> [BRIEF]:
Please show all lines of the records that include "computer".

Records excerpted from a collection:
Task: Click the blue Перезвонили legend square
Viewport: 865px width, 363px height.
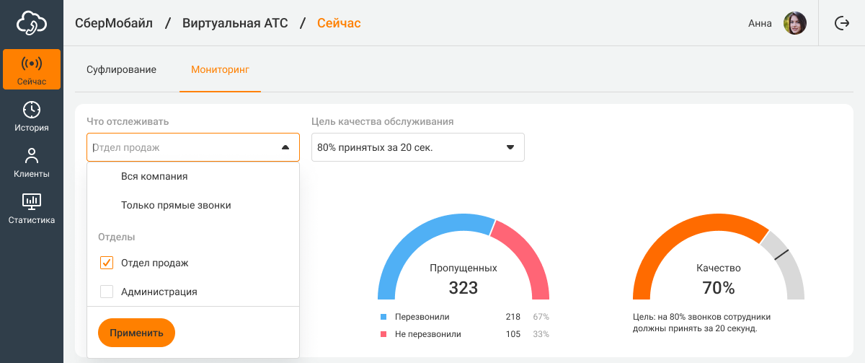Action: pos(383,317)
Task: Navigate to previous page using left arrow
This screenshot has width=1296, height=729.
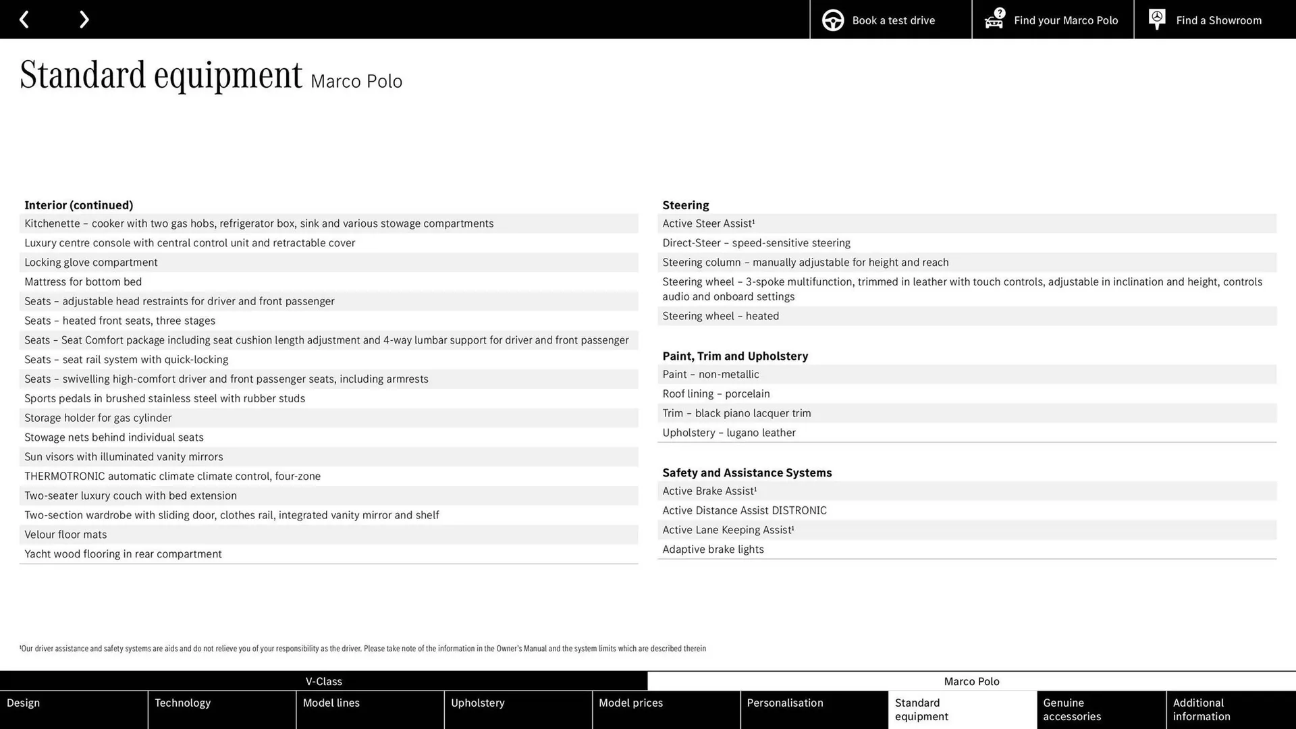Action: [x=24, y=19]
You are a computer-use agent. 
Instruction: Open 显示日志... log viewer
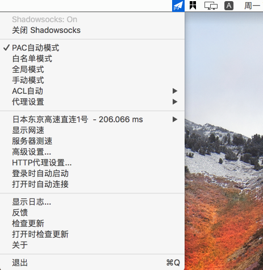[x=92, y=202]
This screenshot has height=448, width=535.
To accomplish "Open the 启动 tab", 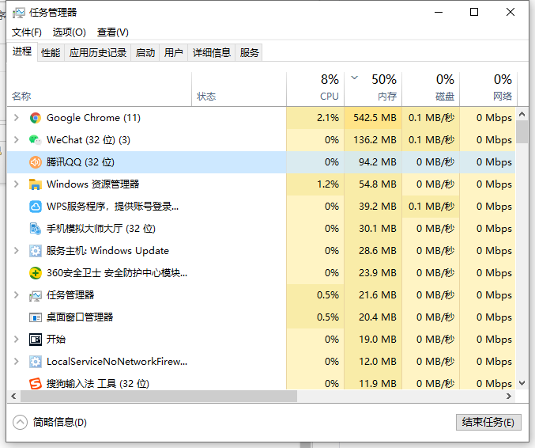I will coord(145,53).
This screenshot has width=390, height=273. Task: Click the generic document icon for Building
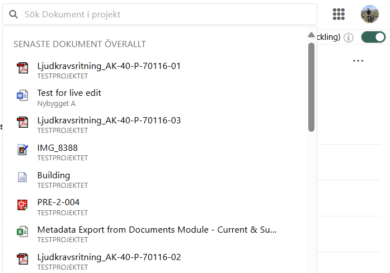(x=22, y=177)
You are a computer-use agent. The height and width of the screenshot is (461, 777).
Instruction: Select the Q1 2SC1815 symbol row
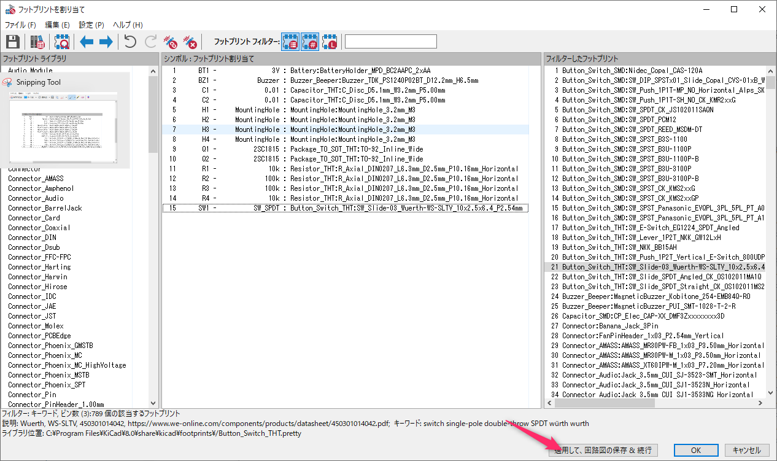345,149
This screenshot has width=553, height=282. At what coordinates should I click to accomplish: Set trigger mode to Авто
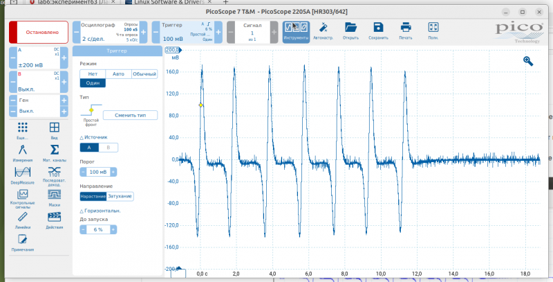point(118,73)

> [RESULT OF THIS TASK]:
You are a computer-use agent. 
You are a computer-use agent. The height and width of the screenshot is (461, 777).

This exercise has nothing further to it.